[Source material]
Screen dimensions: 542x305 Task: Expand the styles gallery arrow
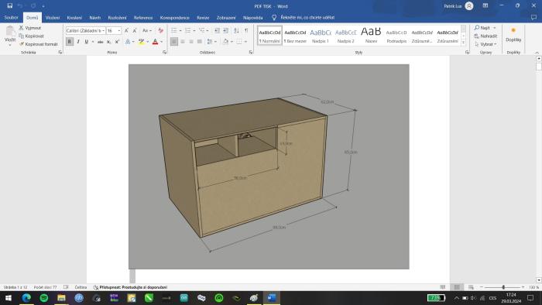pos(463,43)
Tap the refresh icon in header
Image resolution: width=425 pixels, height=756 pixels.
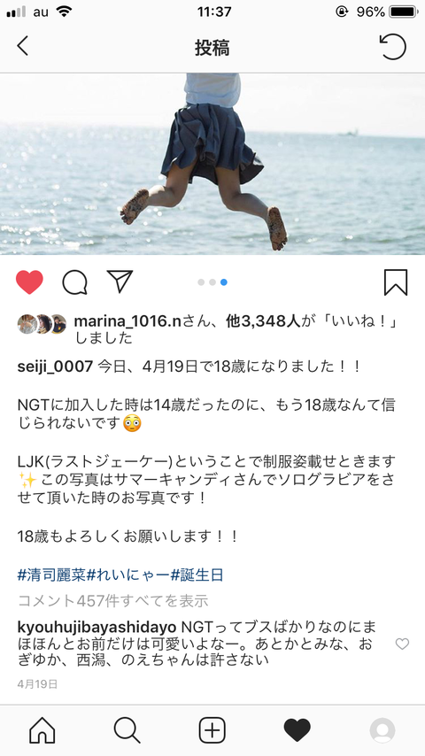(x=392, y=47)
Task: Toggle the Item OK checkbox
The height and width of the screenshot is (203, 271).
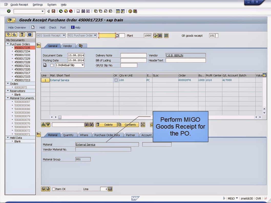Action: coord(53,189)
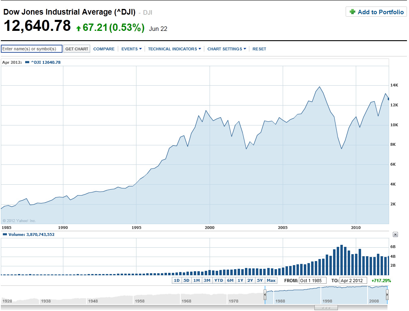
Task: Click the green plus Add to Portfolio icon
Action: [352, 12]
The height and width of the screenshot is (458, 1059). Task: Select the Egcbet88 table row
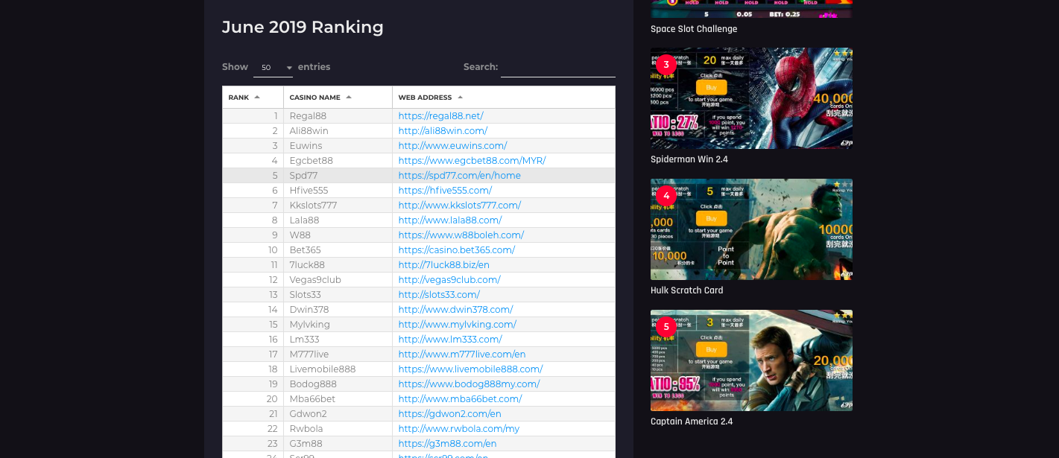coord(419,161)
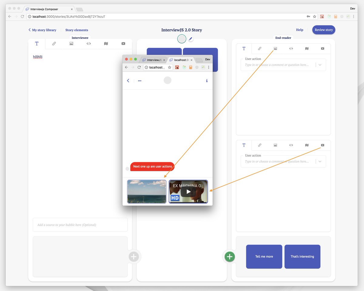Open the Help menu item

click(299, 30)
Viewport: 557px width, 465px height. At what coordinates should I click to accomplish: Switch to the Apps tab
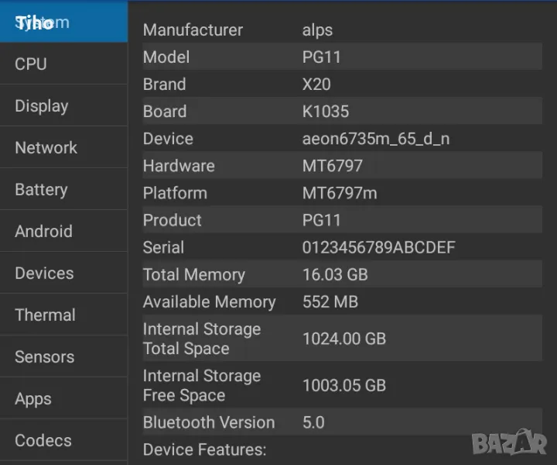pyautogui.click(x=63, y=399)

[Prompt]
All of the data needs repeating exactly, but the pictures do not.

[Completed task]
Screen dimensions: 542x305 Task: Expand the styles gallery arrow
pos(463,43)
Tap the refresh icon in header
Image resolution: width=425 pixels, height=756 pixels.
(x=392, y=47)
Task: Toggle the Item OK checkbox
The height and width of the screenshot is (203, 271).
Action: coord(53,189)
Task: Click the green plus Add to Portfolio icon
Action: [352, 12]
The height and width of the screenshot is (458, 1059). Task: Select the Egcbet88 table row
coord(419,161)
Open the Help menu item

click(299, 30)
Viewport: 557px width, 465px height. At what coordinates should I click to accomplish: Switch to the Apps tab
pyautogui.click(x=63, y=399)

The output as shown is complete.